Artificial intelligence, fintech and the big opportunity for Europe
Business angels are usually the ones who invest first in any nascent venture and this makes them extremely important for early-stage start-ups. What’s more, they don’t just offer money, but much more. So to the question of why business angels are important to an entrepreneurial ecosystem and what they offer that other investors do not contribute, Jormalainen’s answer is perfectly clear: “by investing in early-stage businesses, angels are taking a very high risk. According to many statistics, two-thirds of their investments fail. Business angels invest money, but more importantly they invest their personal time, in the sense that they offer coaching to the founders and bring their contacts and expertise to the company. And that, in many cases, is much more important than money,” he points out.

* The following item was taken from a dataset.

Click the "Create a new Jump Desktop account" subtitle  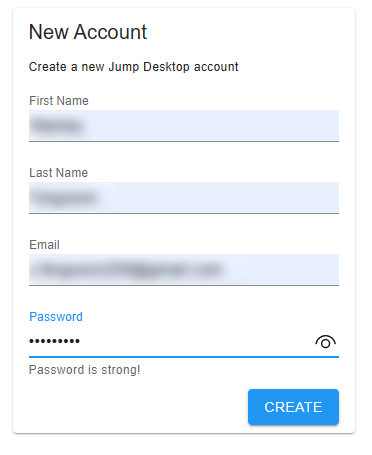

The risk is therefore very high for business angels and the failure rates are high. How many people in Europe take up this challenge? Based on EBAN estimates there are 40,000 business angels in Europe who have invested, again according to EBAN statistics, €1.5 billion in early stage companies (2021). However, as Jormalainen clarifies, not all investments are recorded in the statistics, so the total amount of invested capital is actually significantly higher. “Also, we should not forget that this is money invested very early in a company and the impact that these business angel investments create is much greater for economies than the growth of companies per se,” he adds.As for the sectors of the economy that attract the most angel capital, he discloses that based on the available statistics these were financial technology, health and business software.
At the same time, an important growing trend is so-called impact investing. Simply put, this means that business angels are increasingly investing in businesses that create a positive impact on society. “Good examples are green transition technologies and healthcare. More and more business angels want to create a positive impact with their capital and expertise and participate in solving the problems we all face today,” explains the EBAN president.
The growth of sectors such as Artificial Intelligence (AI) and fintech (financial technology) is exponential. Are business angels financially involved in such ventures in cutting-edge sectors? “It is clear that there is very high and immediate potential in financial technology, as EBAN’s statistics show. And the use of AI across industries is clearly a huge topic of discussion at the moment. I think the opportunities that AI creates in many traditional industry sectors are huge and will open up many opportunities for radical innovation. I myself have a few companies in my portfolio that are developing AI technology or AI-based products. I can see for myself how these technologies will very quickly change the way we do business or run and manage our societies. In my opinion and the green transition is also a very big opportunity for Europe and we could really lead the world in these systems and technologies. The last year and a half has shown us how important it is not to be complacent in the energy sector and really opened our eyes to change,” he underlines.
What key characteristics make a startup worthy of attracting investment?
Janne Jormalainen has himself invested in more than 30 high-tech and education companies and is currently chairman of the board in four highly successful startups. What would you say are the key characteristics that make a startup worthy of attracting investment? “It may be a cliché, but I have seen time and time again that the founding team plays the most important role in the success of the company. Balanced, experienced and hungry for success founding team will succeed even if the initial ideas don’t work. I always look for great teams and everything else is secondary. When it comes to the business itself, I emphasise the “grip” of the business, its transfer (to the market). In many cases it is too early for customer feedback, but it is important to have validation of the (value of the) idea from real customers. After that, the credibility of the plans and the scalability of the business are the next issues to consider,” he says.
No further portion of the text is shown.